Rhett Miller - The Believer - Help Me, Suzanne

3. "Emma J," Brendan Benson — I discovered this song, and Brendan Benson, on the Zero Effect soundtrack. This is a great song that always reminds me of being 17.
Brendan Benson - One Mississippi - Emma J

4. "Hey Julie," Fountains of Wayne — The kind of genuine, heartfelt pop that Fountains of Wayne does so well.
Fountains of Wayne - Welcome Interstate Managers - Hey Julie

5. "Anna Begins," Counting Crows — Damn, but this song has been breaking my heart in one way or another for more than a decade now. If I listen to this and "Time and Time Again" back to back, I will probably wind up talking too much about regrets.
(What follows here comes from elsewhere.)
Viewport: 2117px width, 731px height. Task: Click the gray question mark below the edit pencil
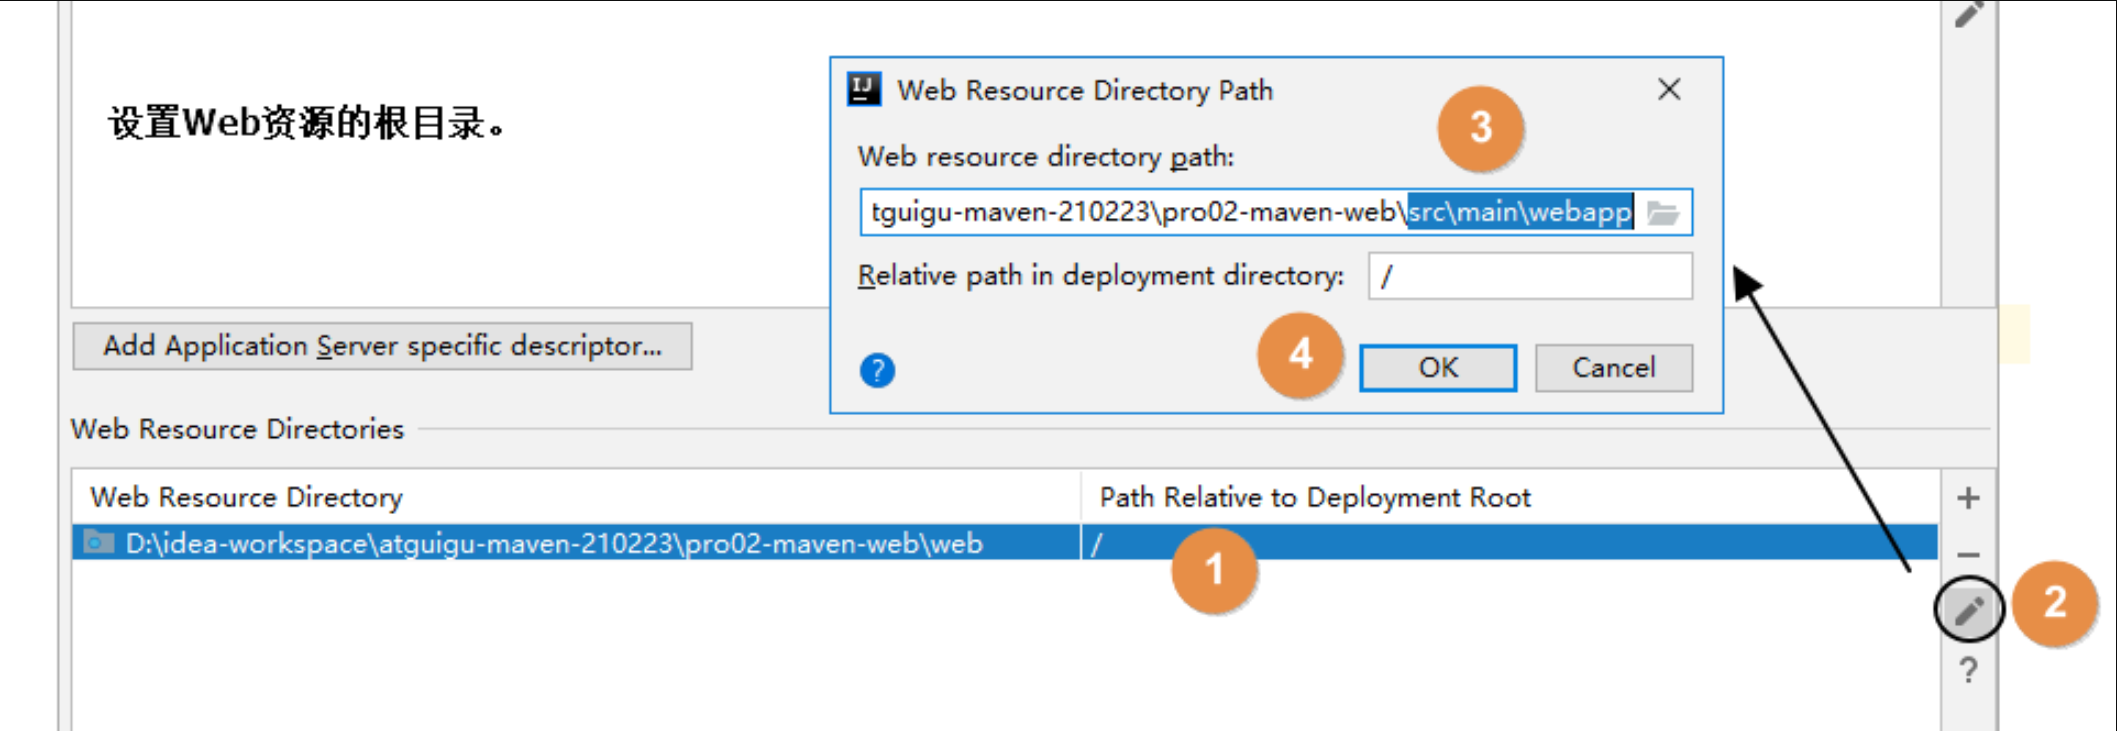tap(1967, 670)
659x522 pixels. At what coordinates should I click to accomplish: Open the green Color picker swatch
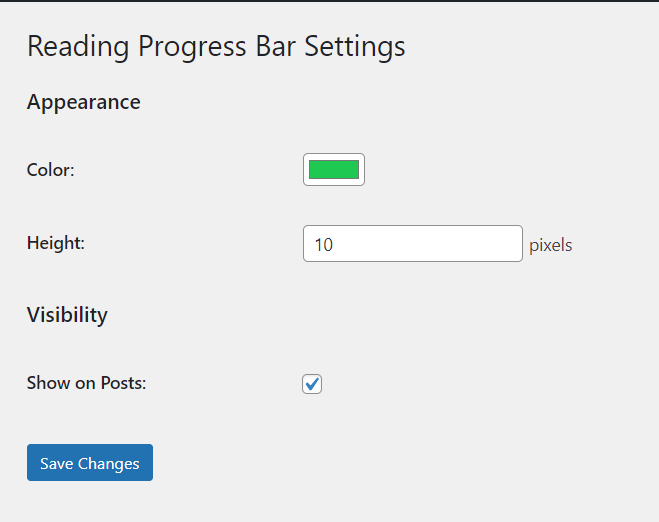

Thanks for forcing me to be open, Adam Duritz.
Counting Crows - August and Everything After - Anna Begins

6. "Winona," Matthew Sweet — Girlfriend has some amazing songs (though I think 100% Fun is better overall), and this is one of them. Fantastic stuff.
Matthew Sweet - Girlfriend - Winona

7. "Josephine," Teitur — I discovered Teitur a few years ago, and his Poetry & Aeroplanes is worth picking up if you're looking for some solid acoustic guitar-based pop, or if you started having midlife crises at 22. This is a beautiful song.
Teitur - Poetry & Aeroplanes - Josephine

8. "Veronica," Elvis Costello — Come on, this one's a given.
Elvis Costello - Spike - Veronica

9. "Rosalie Come and Go," Ryan Adams — Available on the limited edition bonus disc with Gold, which is well worth seeking out.
Ryan Adams - Lost & Found, Vol.1 - Rosalie Come and Go

10. "Dolly," The Refreshments — The second (and final) record from The Refreshments was a more solidly produced, emotionally complicated album than their debut; basically, if Fizzy Fuzzy Big & Buzzy was falling in love, The Bottle & Fresh Horses was about watching that love come undone. This track is a howling blowoff to the girl that's done the man wrong.
Refreshments - The Bottle & Fresh Horses - Dolly

11. "Miss Molly," Old 97's — A solid cover of a classic Cindy Walker song from my favorite working band. Plus you have to love old-school lyrics like "Her lips are soft as satin and they taste like gingerbread."
Old 97's - Hitchhike to Rhome - Miss Molly

12. "Angelyne," The Jayhawks — About as perfect as a song can be.
The Jayhawks - Rainy Day Music - Angelyne

13. "Amy," Ryan Adams — You need to own Heartbreaker, okay? You just need to.
Ryan Adams - Heartbreaker - Amy

14. "Cecilia," Simon & Garfunkel — Classic.
Simon & Garfunkel - Simon and Garfunkel's Greatest Hits - Cecilia

15. "Jolene," Mindy Smith — A great cover of the Dolly Parton hit, with Dolly herself singing backup.
Mindy Smith - One Moment More - Jolene

16. "Amie," Damien Rice — This guy definitely knows how to write the sad/sweet ones.
Damien Rice - Live from the Union Chapel - Amie

17. "Josephine," The Wallflowers — The second "Josephine" song on the list is from The Wallflowers' Bringing Down the Horse, which is still a fantastic record and a prime example of mid-1990s pop-rock. Buried behind all the singles is this deep cut that's as mournful and sharp as can be. If you haven't revisited the album in a while, this is the perfect reason, and if you never picked it up in the first place, it's worth it. Trust me.